Acurx Reveals More Ph2b Ibezapolstat Results in CDI and Anthrax Susceptibility to ACX-375 Analogues

Acurx Pharmaceuticals, Inc., a biopharmaceutical company specializing in the development of new antibiotics for challenging bacterial infections, has announced promising new findings regarding its lead antibiotic candidate, ibezapolstat. The recent analyses extended data on ibezapolstat's positive impact on the gut microbiome, revealing an increase in beneficial bacteria and reduction of dysbiosis, along with strong anti-recurrence effects for Clostridioides difficile Infection (CDI).

The pharmacokinetics of ibezapolstat have also been confirmed, showing low systemic exposure and high colonic concentrations, which are beneficial for targeting CDI. In addition to its impact on CDI, ibezapolstat has shown activity against Anthrax (B. anthracis), including strains resistant to ciprofloxacin, through its ACX-375 analogues. These findings support the ongoing development of an Anthrax bioterrorism program.

The data was presented at the International C. difficile Symposium (ICDS) in Slovenia, emphasizing ibezapolstat's capability to preserve key gut bacteria while effectively combating CDI. A notable highlight from the presentation by Dr. Kevin Garey was the observation of unique microbiome signatures in vancomycin-treated patients who experienced CDI recurrence, suggesting potential predictive biomarkers for recurrence.

Acurx is preparing to advance ibezapolstat into international Phase 3 clinical trials for CDI treatment and is seeking regulatory guidance to initiate trials in the European Union, the United Kingdom, Japan, and Canada. The FDA has previously granted ibezapolstat both Qualified Infectious Disease Product (QIDP) and Fast-Track Designation, facilitating its expedited development.

The Phase 2 clinical trial results for ibezapolstat were promising, with a 96% clinical cure rate observed in patients treated for CDI. The trial data showed eradication of C. difficile by the third day of treatment and an increase in healthy gut microbiota. Importantly, ibezapolstat demonstrated favorable outcomes in reducing CDI recurrence compared to vancomycin, driven by an increase in secondary bile acids that inhibit C. difficile growth.

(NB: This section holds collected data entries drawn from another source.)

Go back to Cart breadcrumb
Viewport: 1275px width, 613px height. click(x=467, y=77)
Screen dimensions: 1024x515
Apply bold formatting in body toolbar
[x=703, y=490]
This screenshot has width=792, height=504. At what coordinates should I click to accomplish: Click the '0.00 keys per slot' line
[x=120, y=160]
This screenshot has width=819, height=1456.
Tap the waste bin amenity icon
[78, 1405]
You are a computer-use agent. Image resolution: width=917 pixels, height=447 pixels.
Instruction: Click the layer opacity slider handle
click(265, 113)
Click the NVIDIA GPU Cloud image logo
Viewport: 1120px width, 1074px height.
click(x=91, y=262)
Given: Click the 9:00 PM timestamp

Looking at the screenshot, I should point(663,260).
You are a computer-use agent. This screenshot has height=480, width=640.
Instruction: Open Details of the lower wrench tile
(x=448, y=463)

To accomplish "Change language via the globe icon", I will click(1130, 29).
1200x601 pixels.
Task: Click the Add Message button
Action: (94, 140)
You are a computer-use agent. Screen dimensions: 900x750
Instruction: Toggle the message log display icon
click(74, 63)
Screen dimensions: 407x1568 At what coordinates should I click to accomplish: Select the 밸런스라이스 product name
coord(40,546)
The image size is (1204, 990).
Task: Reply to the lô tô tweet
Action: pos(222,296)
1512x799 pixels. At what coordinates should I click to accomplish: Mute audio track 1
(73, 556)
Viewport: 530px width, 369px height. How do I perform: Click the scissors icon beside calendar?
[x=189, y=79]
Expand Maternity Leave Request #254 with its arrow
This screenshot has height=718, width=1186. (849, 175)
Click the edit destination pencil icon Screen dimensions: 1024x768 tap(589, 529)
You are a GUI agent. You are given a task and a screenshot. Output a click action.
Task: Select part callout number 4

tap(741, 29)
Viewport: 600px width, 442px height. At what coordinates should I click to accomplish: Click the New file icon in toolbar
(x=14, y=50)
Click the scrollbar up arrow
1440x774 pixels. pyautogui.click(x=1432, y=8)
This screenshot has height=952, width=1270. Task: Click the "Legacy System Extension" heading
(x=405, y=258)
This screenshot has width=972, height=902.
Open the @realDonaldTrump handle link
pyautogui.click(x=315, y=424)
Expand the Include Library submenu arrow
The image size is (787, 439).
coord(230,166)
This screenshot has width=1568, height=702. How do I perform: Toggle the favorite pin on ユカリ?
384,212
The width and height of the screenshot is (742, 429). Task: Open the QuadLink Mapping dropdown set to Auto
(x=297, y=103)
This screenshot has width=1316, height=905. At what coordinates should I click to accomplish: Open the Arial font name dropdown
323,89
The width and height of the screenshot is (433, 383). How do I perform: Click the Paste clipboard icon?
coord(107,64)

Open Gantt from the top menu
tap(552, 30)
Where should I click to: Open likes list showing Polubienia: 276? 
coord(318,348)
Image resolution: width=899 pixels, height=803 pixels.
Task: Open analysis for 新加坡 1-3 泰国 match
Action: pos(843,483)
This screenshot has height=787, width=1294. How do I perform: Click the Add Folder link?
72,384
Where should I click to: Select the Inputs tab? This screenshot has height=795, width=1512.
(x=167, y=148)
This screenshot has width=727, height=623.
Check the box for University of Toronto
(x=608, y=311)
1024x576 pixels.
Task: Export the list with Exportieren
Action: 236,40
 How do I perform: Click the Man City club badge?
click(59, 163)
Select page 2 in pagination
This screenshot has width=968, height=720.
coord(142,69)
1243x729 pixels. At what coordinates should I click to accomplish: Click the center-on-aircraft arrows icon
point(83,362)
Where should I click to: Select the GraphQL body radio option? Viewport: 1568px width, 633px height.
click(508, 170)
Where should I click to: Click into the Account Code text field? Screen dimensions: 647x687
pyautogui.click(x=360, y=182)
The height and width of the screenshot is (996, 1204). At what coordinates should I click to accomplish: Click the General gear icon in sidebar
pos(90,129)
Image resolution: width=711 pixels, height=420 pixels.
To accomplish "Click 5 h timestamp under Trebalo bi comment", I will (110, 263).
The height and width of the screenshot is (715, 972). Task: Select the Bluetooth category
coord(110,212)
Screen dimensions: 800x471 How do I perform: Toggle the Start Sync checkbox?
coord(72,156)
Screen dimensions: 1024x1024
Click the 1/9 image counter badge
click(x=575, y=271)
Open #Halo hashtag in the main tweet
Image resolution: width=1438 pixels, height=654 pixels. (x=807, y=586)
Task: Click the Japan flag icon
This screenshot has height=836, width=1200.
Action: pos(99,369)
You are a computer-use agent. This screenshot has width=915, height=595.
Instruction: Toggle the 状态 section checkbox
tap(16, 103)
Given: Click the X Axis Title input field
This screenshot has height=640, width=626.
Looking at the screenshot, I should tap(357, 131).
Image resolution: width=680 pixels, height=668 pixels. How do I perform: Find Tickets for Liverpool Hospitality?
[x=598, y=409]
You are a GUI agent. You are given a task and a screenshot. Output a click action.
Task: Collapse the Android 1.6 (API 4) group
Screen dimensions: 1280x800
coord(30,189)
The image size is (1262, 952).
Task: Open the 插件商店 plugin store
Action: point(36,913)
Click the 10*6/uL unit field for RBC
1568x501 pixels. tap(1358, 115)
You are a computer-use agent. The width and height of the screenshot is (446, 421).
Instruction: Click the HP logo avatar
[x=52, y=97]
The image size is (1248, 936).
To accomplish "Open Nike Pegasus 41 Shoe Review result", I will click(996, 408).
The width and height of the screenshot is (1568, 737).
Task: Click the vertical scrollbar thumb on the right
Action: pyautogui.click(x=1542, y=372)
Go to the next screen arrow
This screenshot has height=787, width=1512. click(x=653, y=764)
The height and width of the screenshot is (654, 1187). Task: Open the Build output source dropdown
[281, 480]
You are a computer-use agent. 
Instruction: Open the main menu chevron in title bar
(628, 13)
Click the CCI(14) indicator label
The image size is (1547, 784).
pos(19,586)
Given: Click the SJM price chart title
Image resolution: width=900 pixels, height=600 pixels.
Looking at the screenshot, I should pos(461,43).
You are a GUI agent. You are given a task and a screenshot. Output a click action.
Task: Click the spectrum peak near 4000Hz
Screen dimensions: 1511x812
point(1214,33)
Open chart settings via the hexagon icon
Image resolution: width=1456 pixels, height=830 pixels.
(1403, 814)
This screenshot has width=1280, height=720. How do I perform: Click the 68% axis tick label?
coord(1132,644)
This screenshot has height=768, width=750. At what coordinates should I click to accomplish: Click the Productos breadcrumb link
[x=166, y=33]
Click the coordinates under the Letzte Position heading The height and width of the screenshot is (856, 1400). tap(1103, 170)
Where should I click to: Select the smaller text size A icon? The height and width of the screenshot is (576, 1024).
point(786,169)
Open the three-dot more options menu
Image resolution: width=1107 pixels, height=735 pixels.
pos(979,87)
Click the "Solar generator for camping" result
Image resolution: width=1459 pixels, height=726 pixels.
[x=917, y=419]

The upcoming Phase 3 trials will aim to further demonstrate ibezapolstat's efficacy and safety. Acurx's development plan includes using a Modified Intent-To-Treat (mITT) population for primary efficacy analysis, in line with EMA recommendations, and involves around 450 subjects randomized to receive either ibezapolstat or standard-of-care vancomycin.

Acurx Pharmaceuticals remains focused on developing antibiotics with a Gram-Positive Selective Spectrum (GPSS®) that target specific bacterial enzymes, aiming to address critical bacterial threats such as MRSA and VRE. The company's efforts align with the urgent need for new antibiotics, particularly for CDI, which is a significant health threat with high infection and mortality rates.

In summary, Acurx Pharmaceuticals is progressing with the development of ibezapolstat, exhibiting strong potential for treating CDI and other serious bacterial infections while preserving a healthy gut microbiome. The company's strategic planning and regulatory engagements mark critical steps towards bringing this novel antibiotic to international markets.